--- Problem description ---
Put the lines of the data from the line with "This screenshot has width=701, height=392." to the line with "coord(397,192)", both included, into a JSON list of strings, one string per line, with blank lines omitted and the pictures left out.

--- Input ---
□ □ □ □
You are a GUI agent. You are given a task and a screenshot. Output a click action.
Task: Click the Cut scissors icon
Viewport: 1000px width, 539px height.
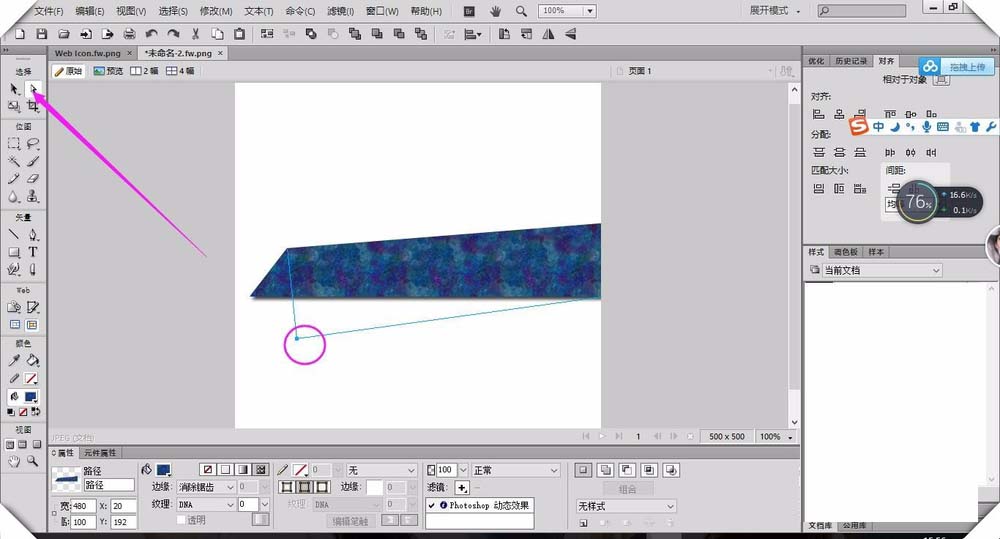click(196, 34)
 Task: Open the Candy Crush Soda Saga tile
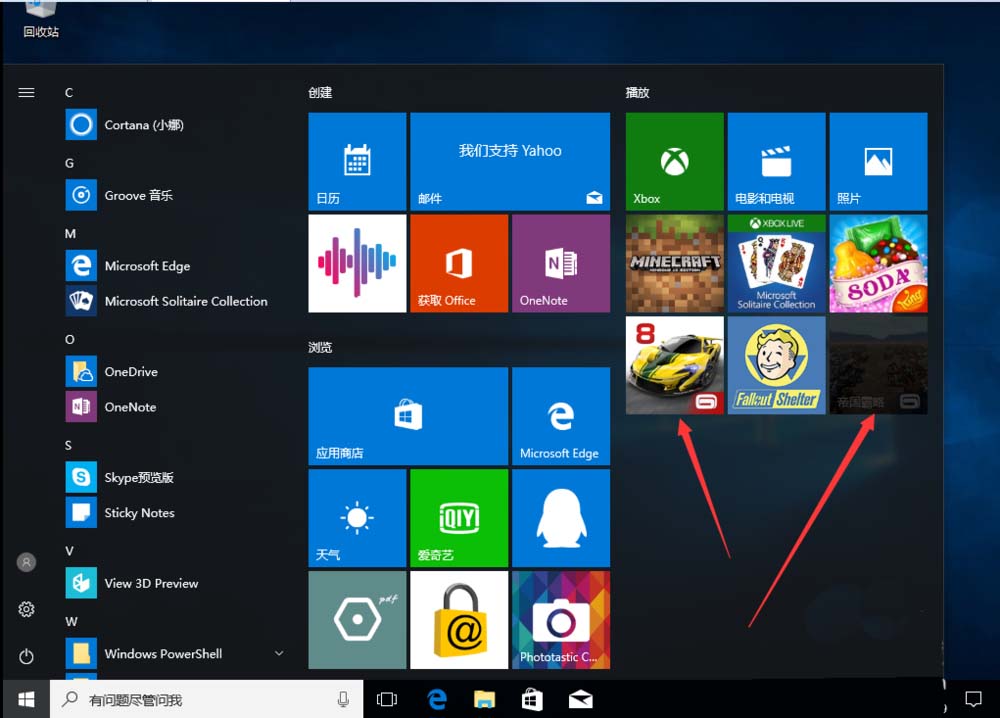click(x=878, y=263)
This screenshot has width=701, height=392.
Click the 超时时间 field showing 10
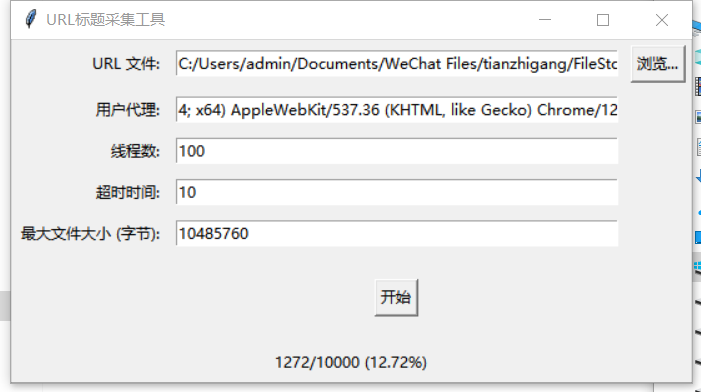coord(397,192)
□ □ □ □
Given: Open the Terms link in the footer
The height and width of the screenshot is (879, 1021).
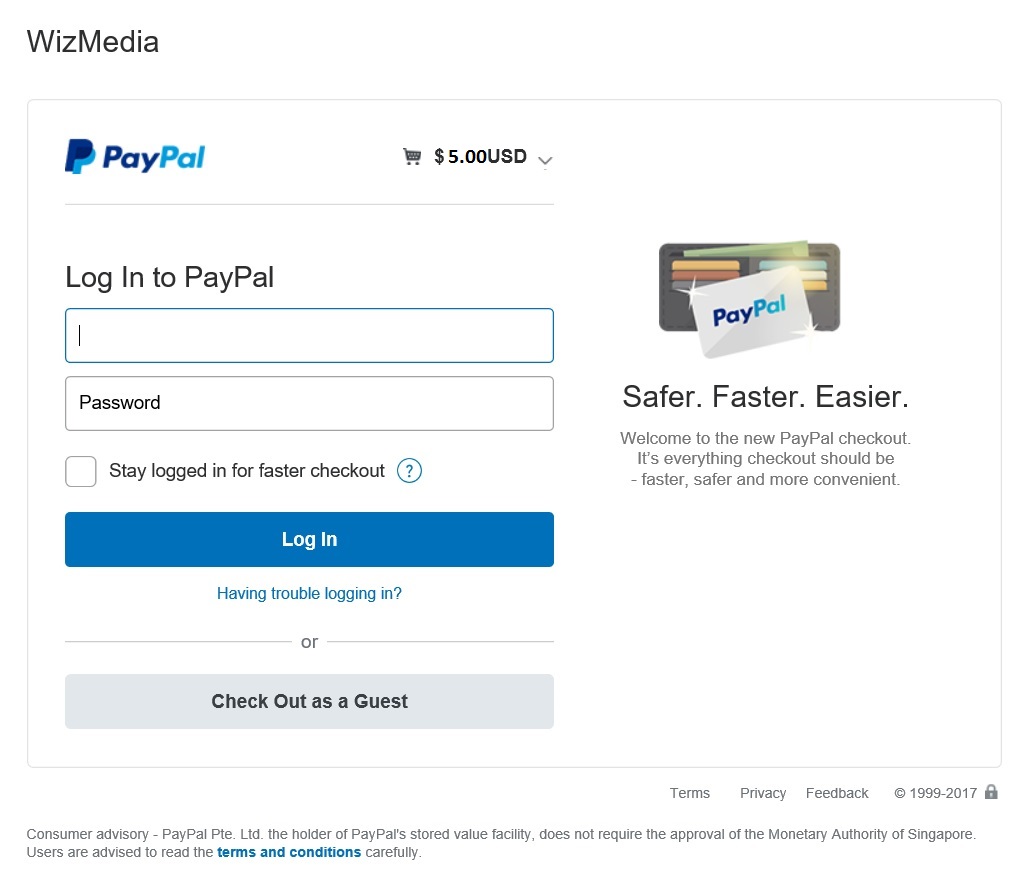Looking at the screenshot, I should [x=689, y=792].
□ □ □ □
--- Result of this exercise ---
[
  "This screenshot has width=701, height=392.",
  "Click the 超时时间 field showing 10",
  "coord(397,192)"
]